Following the news of the rebooted Amalthea operation, the Cyprus shipowners’ union pledged to contribute with a €300,000 food donation.
According to statements Singh made in a briefing, the United States Central Command Unit (Centcom) has paused works on the artificial harbour off the Gaza coast due to currently unsafe weather conditions.
Pier sections and military vessels involved in construction are still positioned at Ashdod port, due to forecasts of high winds and sea swells, the Pentagon spokeswoman said but despite the temporary pause the completion of works is said to be imminent.
“Centcom stands by to move the pier into position in the near future, and […] in partnership with USAID, we’re loading humanitarian aid onto the MV Sagamore, which is currently in Cyprus,” she added.
The Sagamore is a cargo vessel slated to make ongoing trips between Larnaca and the offshore floating pier as USAID and other partners collect aid from around the world.
Aid delivered to the pier will then be transloaded onto US military logistics support vessels, and subsequently transported to a Trident Pier, a causeway which has been described as an extensive floating parking lot attached to an 1,800-foot walkway leading to shore.
From there the aid is to be loaded onto trucks for onward delivery and distribution by humanitarian NGOs.
Officials have questioned the seeming low capacity of the US operation, which is set to start with 90 truckloads daily, and able to transport 150 truckloads per day once in full swing.
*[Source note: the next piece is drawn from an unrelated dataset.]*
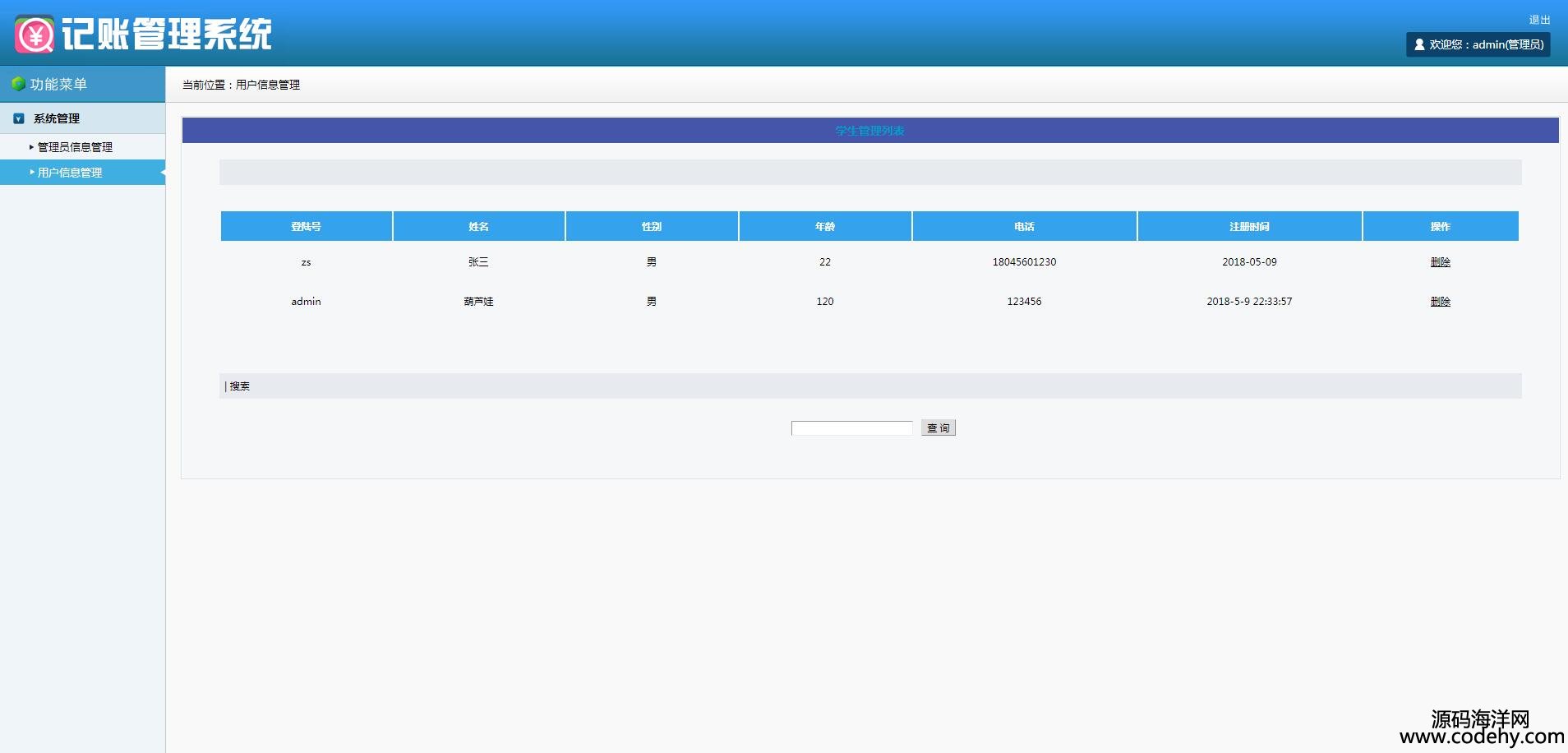Click the 电话 column header
Viewport: 1568px width, 753px height.
point(1024,226)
The Pentagon’s response was that the route was not ideal for transporting aid to the enclaved Palestinian population.
“This is a temporary pier, [it] is not the best way to get humanitarian aid into Gaza. The best way[s] are through […] land routes, and we do want to see those opened up,” Singh said.
The Amalthea route is intended to augment ways that aid can get in, the US official said, through land routes as well as regular airdrops.
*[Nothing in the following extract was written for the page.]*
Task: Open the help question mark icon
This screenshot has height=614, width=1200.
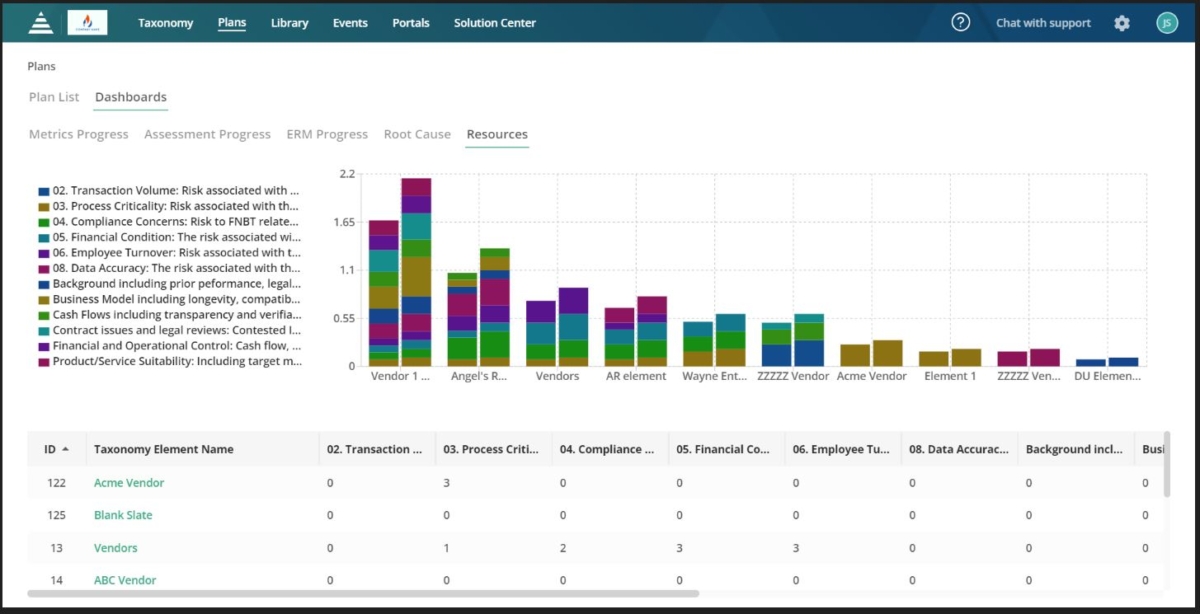Action: click(960, 21)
A slow beginning is expected which will gradually ramp up, she said.
“Initially a small amount of aid trucks [will be deployed] to make sure that the system works, that the distribution works, and then you’ll see that increase […] when we get to full operational capacity,” she said.
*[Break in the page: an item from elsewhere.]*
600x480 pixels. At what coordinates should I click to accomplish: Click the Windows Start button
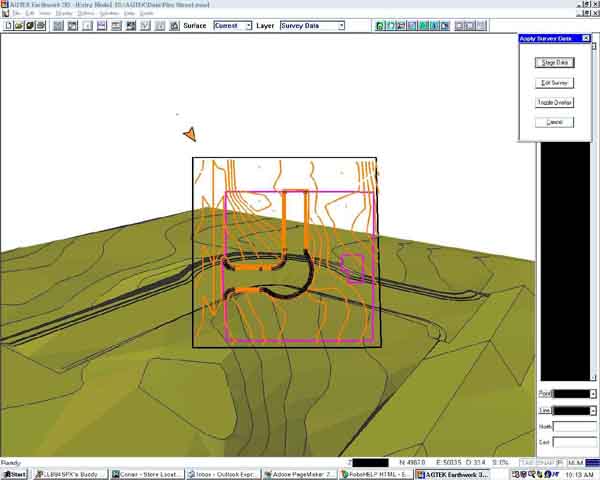tap(15, 474)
The last humanitarian aid shipment from Cyprus to Gaza aboard the Jennifer, landed at the Israeli port of Ashdod on April 28.
News website Reuters reported that the jetty cost a total of $320 million (€298m) to construct, and that around 1,000 US army and navy servicepeople had been involved in its construction.
Its potential placement has also been a cause for concern among some quarters, with British newspaper The Guardian having reported that it may be too far south to help alleviate the famine in the northern Gaza.
More than 1.5 million people have been crowded into the narrow strip of land which has been effectively cut off from the rest of Gaza by a military road constructed by the Israeli Defence Force linking Israel to the coast, known as the Netzarim corridor.
Meanwhile, Reuters reported that the US paused shipment of 3,000 bombs to Israel in an attempt to head off a full-scale invasion of Rafah.
Israeli forces on Tuesday seized control of the Rafah border crossing between Gaza and Egypt and tanks pushed into the southern Gazan city cutting of the vital aid route, as international mediators struggle to find agreement on a ceasefire between Israel and Hamas.